CARAFA, Giovanni Tommaso
Nipote dell'omonimo Giovanni Tommaso di Diomede, conte di Maddaloni con il quale venne molto spesso confuso anche a causa della giovane età in cui morì e della longevità dell'avo, al quale sopravvisse per pochi anni, nacque primogenito da Diomede e da Gezzolina Sanseverino nell'ultimo quarto del sec. XV. Contrariamente al nonno, assunse nel sett. 1520, quando il viceré di Napoli concesse assenso alla donazione di tutti i beni paterni, fattagli dal genitore nel 1518 al momento di contrarre il terzo matrimonio, il titolo di conte di Cerreto.
In data imprecisata, ma presumibilmente intorno a quell'epoca o poco dopo, il C., già considerato valente giostratore, uccise in un improvvisato torneo Giovanni Antonio Caldora. Pare che la proposta di correre una lancia fosse venuta proprio dall'ucciso, che però fu costretto ad armarsi in modo imperfetto per il ritardo, con cui gli furono recate le proprie armi.

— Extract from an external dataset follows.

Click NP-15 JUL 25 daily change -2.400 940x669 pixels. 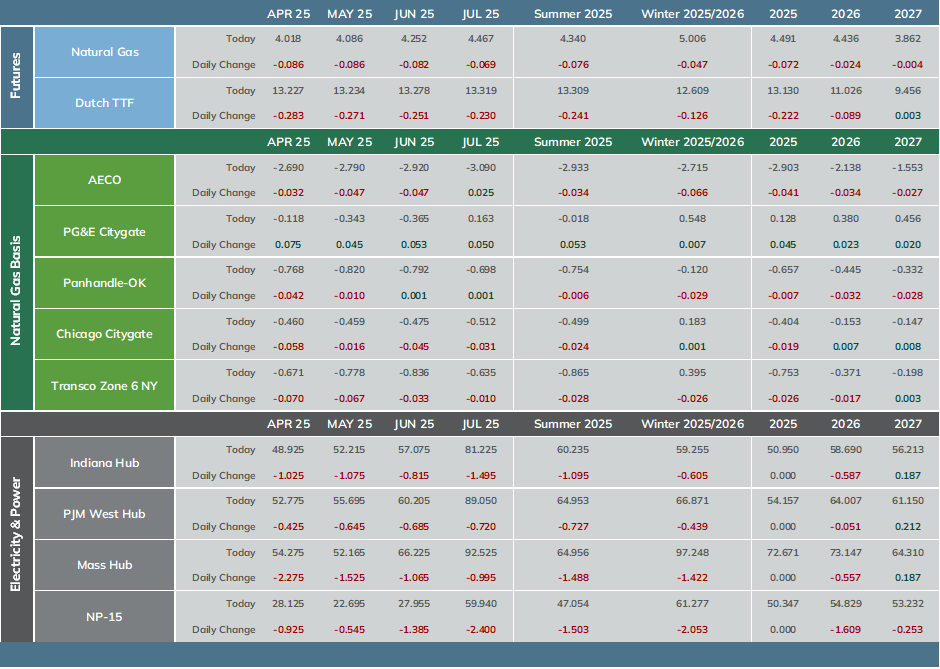(480, 629)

Il C. mostrò una grande disperazione per aver provocato la morte del Caldora, ma qualcuno dubitò della sua sincerità. A queste insinuazioni dette dapprima voce Lelio Caracciolo, che successivamente, alla reazione del C., lo sfidò a duello. Anche il Caracciolo subì la stessa sorte del Caldora, ma questa volta il C., la cui reputazione e notorietà furono enormemente accresciute dall'episodio, non ebbe rincrescimenti, ma anzi, dando prova di una notevole sfasatura rispetto a tempi in cui il concetto di cavalleria medievale era ormai tramontato, insuperbì.

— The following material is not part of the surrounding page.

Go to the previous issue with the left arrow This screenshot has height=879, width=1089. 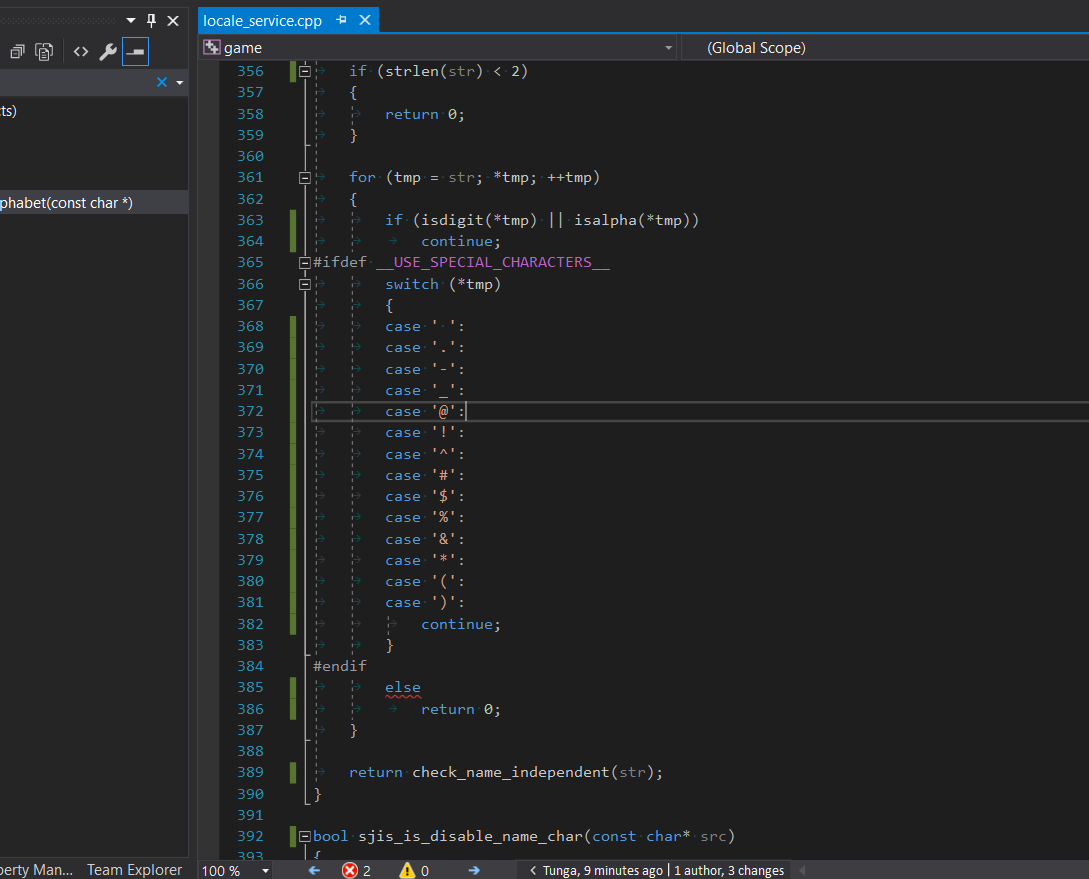[314, 871]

Ottenuto dal vicerè l'indulto per i due duelli mortali, il C. dopo aver speso un patrimonio per l'allestimento del viaggio, fatto con grande larghezza, partì per la Fiandra, accompagnato da un esercito di servitori, secondo l'espressione usata dall'Aldimari. Alla corte di Carlo V il C. si trattenne tre o quattro mesi, passando il tempo e consumando denari in giostre e tornei, riuscendo a sperperare somme più che considerevoli. Alla fine del suo soggiorno il C. ottenne una presentazione per Prospero Colonna, allora in Lombardia, dove si stava realizzando, con Francesco II, la nuova restaurazione sforzesca in Milano (1522). Assunto in servizio nell'esercito della lega, con sessanta lance, che manteneva a sue spese, benvoluto, pare, dal Colonna, egli non cambiò evidentemente abitudini ed interessi, poiché provocò, esprimendo durante un banchetto delle critiche nei riguardi di lui, il risentimento di Fabrizio Maramaldo, che lo sfidò a duello. Morì il giorno dopo lo scontro, che avvenne nei pressi di Mantova il 3 ag. 1523 e, secondo un genealogista agiografico quale si può considerare l'Aldimari, il dolore dei genitori fu enorme "non tanto per la di lui morte, quanto per dovere pagare gl'eccessivi debiti da quello fattisi, i quali, prima che il padre pagasse, morì di collera" (p. 181).
Il C., che testò poco prima di morire, aveva avuto due mogli, Dianora Caracciolo e Caterina di Capua e quattro figli, Diomede, Vincenzo, Geronima e Cornelia.
Le imprese del C. fecero molta presa nell'immaginazione dei contemporanei, e il suo duello con il Caldora fu argomento di un epigramma di Pietro Gravina (Poematum libri..., Neapoli 1532, p. 5).
Fonti e Bibl.: G. Passero, Giornali, a cura di M. M. Vecchioni, Napoli 1785, p. 305; B. Aldimari, Historia geneal. della famiglia Carafa, II, Napoli 1691, pp. 174-181; G. De Blasiis, Fabrizio Maramaldo..., in Arch. stor. per le prov. napol., II (1877), pp. 323-25; P. Litta, Le fam. celebri italiane,s.v. Carafa, tav. XXXVII.